------ DATA SUPPLIED ------
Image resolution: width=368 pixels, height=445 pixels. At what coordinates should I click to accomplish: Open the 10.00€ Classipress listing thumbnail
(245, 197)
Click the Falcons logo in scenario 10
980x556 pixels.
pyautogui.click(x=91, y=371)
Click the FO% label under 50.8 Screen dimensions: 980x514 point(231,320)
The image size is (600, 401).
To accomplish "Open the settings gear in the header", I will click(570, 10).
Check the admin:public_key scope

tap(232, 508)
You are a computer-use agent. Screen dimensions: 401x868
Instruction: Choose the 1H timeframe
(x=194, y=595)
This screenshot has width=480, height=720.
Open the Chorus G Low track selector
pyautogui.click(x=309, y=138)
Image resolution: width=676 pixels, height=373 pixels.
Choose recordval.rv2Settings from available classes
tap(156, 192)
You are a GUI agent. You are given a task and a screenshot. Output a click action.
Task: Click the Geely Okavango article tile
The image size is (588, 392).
------
Pull every line containing the word "dimensions" out of the entries above.

RESULT OF THIS EXERCISE:
Click the FO% label under 50.8 Screen dimensions: 980x514 point(231,320)
You are a computer-use agent. Screen dimensions: 401x868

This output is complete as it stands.